> [本文]:
■ ■ ■ ■
昨日の朝日朝刊に「佐村河内氏の代理辞任」という小さな記事が載りました。超訳すると

「”全聾の作曲家”と呼ばれる佐村河内守氏の代理人を務めていた折本和司、若松みずき弁護士が15日『都合により、代理人を辞任した』と発表した。両弁護士は『具体的な経緯、理由については、守秘義務の問題があり、答えられない』としている」

ネットで調べてみたら、辞任の理由は「今後の方針について意見の相違があった」ということのようです この問題が明らかになった時に、代理人弁護士は「佐村河内氏とは手話を介して話をしている。障がい者手帳も確認している」としていましたが、後で佐村河内氏自身が「3年位前から耳が聞こえるようになっていた」と白状しています その辺りから「いつまでも、嘘に塗り固められた人物に付き合っていたら、弁護士としての立場が危うくなる 今回の一連の騒動による損害賠償の大きさを考えたら弁護費用だって支払われるかどうか分からない。早々に撤退した方が無難だ」と考えたのかも知れません。誰か代理人の代理人になる人はいないのでしょうか?それとも誰も引き受け手がなく”孤立無援”の立場を余儀なくされるのでしょうか?
■ ■ ■ ■
> [課題 1]: 本文の内容と次の (a)〜(c) が合っているかどうか、それぞれ「はい」か「いいえ」で答え、決め手となる本文の語句を正確に引用すること。(a) 弁護士が辞任を発表したのは15日である。(b) 両弁護士は辞任の具体的な理由を説明した。(c) 佐村河内氏は、3年位前から耳が聞こえるようになっていたと自ら認めた。
> [課題 2]: 一覧から、文字列「icon」を含む行をすべて集めること。
この一覧は本文とは関係がない。

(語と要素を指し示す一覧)
■ ■ ■ ■
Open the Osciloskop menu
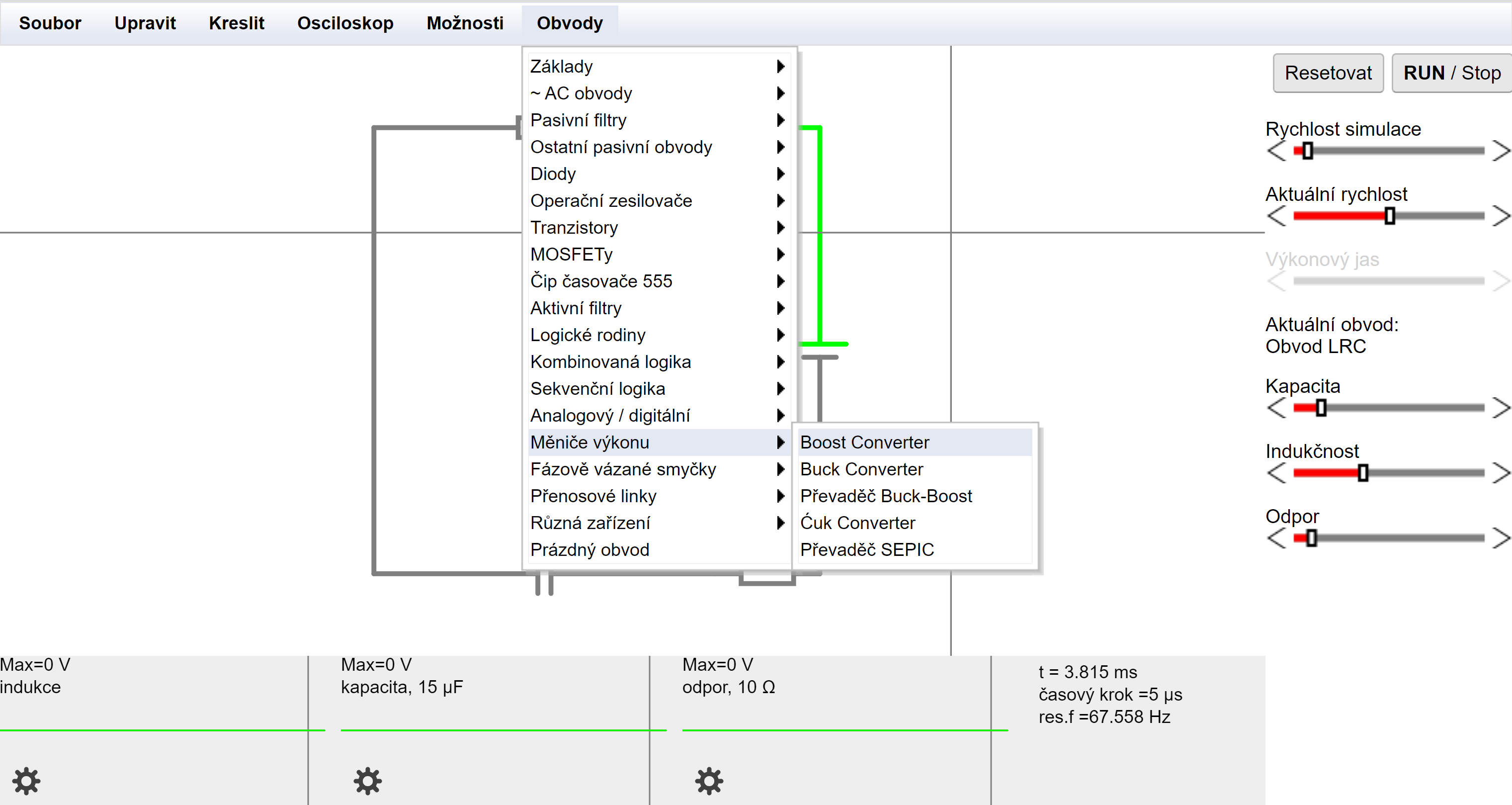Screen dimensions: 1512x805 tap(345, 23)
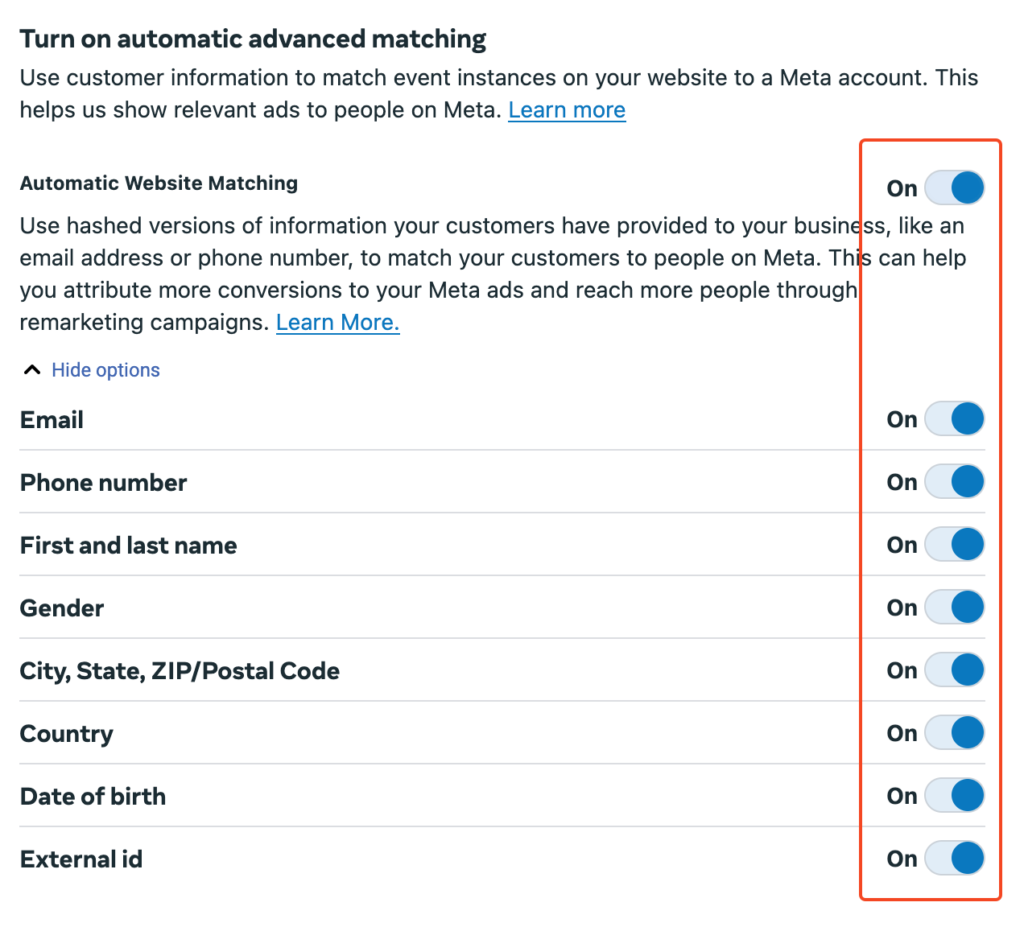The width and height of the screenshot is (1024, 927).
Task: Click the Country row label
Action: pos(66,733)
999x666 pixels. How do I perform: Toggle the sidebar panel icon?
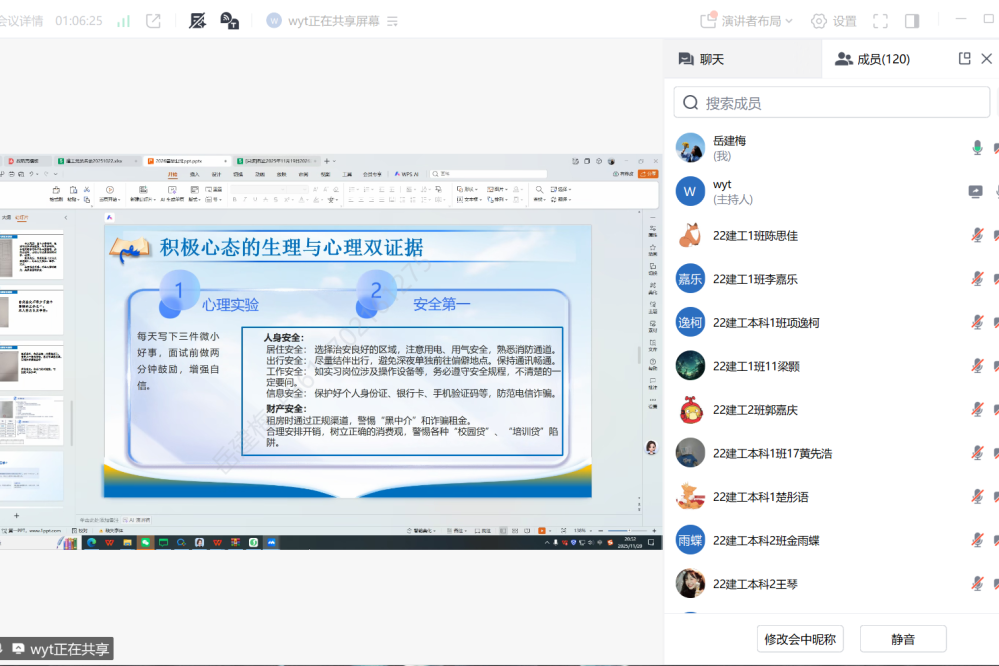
■ ■ ■ ■
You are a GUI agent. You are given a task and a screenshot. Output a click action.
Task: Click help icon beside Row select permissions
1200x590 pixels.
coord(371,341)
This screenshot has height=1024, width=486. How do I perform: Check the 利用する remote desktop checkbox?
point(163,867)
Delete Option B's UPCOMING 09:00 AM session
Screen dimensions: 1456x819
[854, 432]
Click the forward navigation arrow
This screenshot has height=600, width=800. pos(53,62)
■ ■ ■ ■
> [想定解答 1]:
(a) はい:「15日『都合により、代理人を辞任した』と発表した」
(b) いいえ:「具体的な経緯、理由については、守秘義務の問題があり、答えられない」
(c) はい:「3年位前から耳が聞こえるようになっていた」と白状しています

> [想定解答 2]:
999x666 pixels. How do I perform: Toggle the sidebar panel icon?
Task: Click help icon beside Row select permissions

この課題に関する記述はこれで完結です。